I got a lot of red ones, which we use to represent bloodied on the field. Silver represents a figher's mark. Green is a Hunter's Quarry. Black is the warlock's curse. And so on. It makes it much easier to track what's going on visually.

I thought long and hard about doing this and decided against it for a couple of reasons:
1) magnet based vs magnet based - two monsters with magnets tend to stick to each other
2) Cost (those things ain't cheap! - at least when you buy enough to be truely useful)
3) Height - enough conditions can make a monster sit nearly a inch above the others (bloodied, ongoing damage, paladin mark, warlock curse)
4) moving creatures - harder to move a monster around the board when it has a stack of disks under it.

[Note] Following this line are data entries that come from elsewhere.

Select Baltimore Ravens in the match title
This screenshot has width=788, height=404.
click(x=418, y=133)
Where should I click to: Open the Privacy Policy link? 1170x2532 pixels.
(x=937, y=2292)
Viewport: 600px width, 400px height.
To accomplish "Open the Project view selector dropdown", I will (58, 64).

They look cool, but a box of coloured paperclips seems to do the trick just a well - and they hang off most minis pretty good...

This is just a personal obeservation mind you YMMV!
 

Ravingdork

Explorer
I have some extremely well laid out characters here: RavingDork's Character Gallery - Wizards Community

As you can see (if you actually check the link) we write our powers directly onto our charcter sheets. We also print our sheets single sided (along iwth a seperate actions/conditions sheet) so a player can have all the information he needs sitting right there in front of him at all times.

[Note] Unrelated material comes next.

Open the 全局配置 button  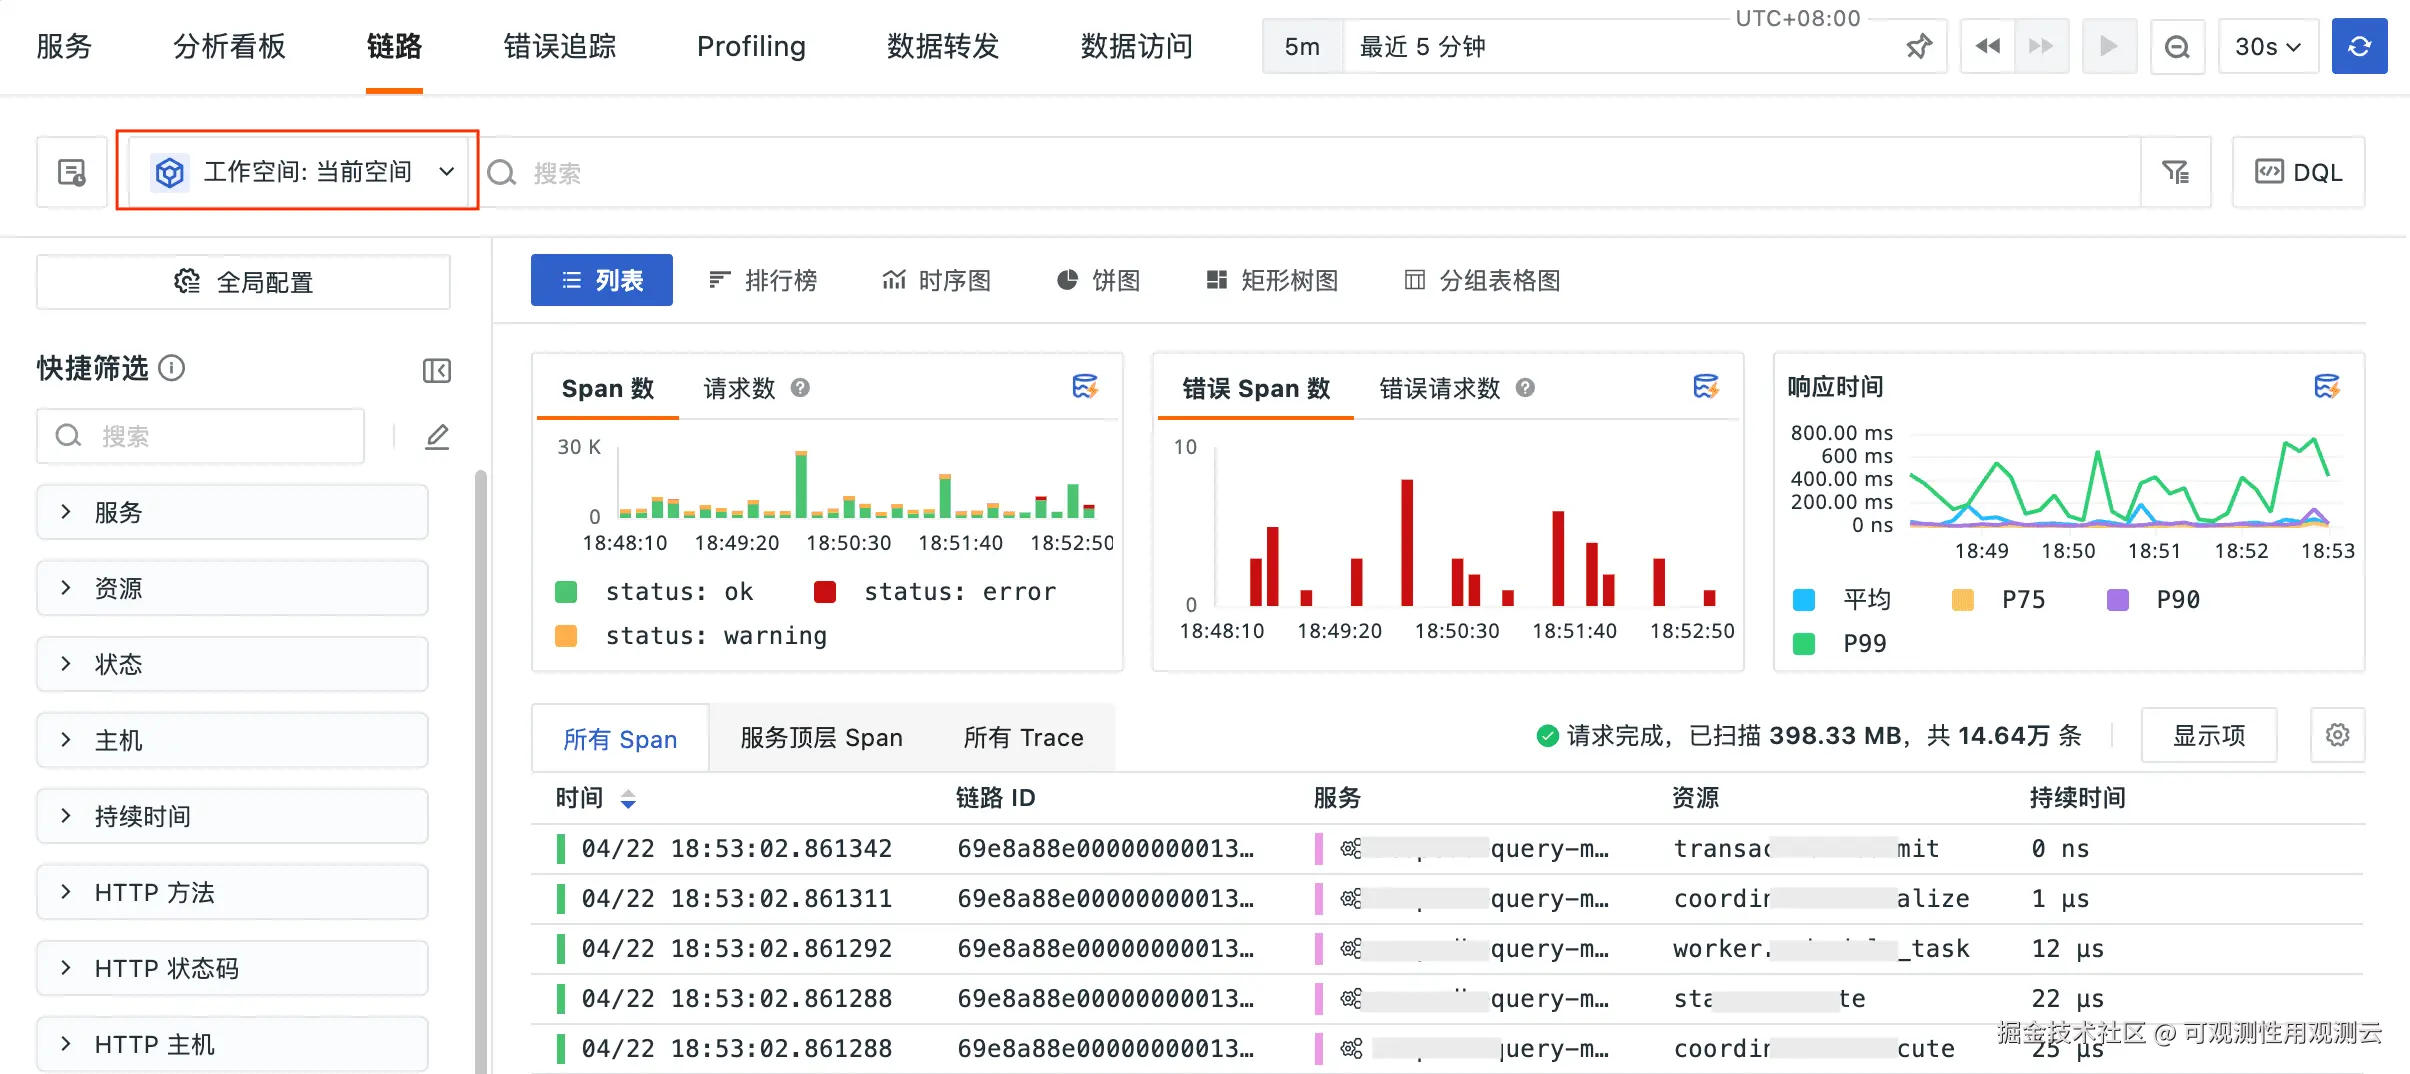pos(243,283)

We are still pretty slow if these boards are any indication, but that stems from other things.
 

WizarDru

Adventurer
I thought long and hard about doing this and decided against it for a couple of reasons:
1) magnet based vs magnet based - two monsters with magnets tend to stick to each other
2) Cost (those things ain't cheap! - at least when you buy enough to be truely useful)
3) Height - enough conditions can make a monster sit nearly a inch above the others (bloodied, ongoing damage, paladin mark, warlock curse)
4) moving creatures - harder to move a monster around the board when it has a stack of disks under it.

They look cool, but a box of coloured paperclips seems to do the trick just a well - and they hang off most minis pretty good...

This is just a personal obeservation mind you YMMV!

Hey, whatever works. Pre-Gencon, we were using paper markers, but these got in the way. For about $24, we got something like 24 magnets of any colors I wanted, a magnetic base-plate to override the different minis stacks when necessary and some tacky-stuff. Your point about the height is very valid, though we haven't run into any problem with movement.

Alternately, you can buy some poker chips at the dollar store, and these would work pretty well, too.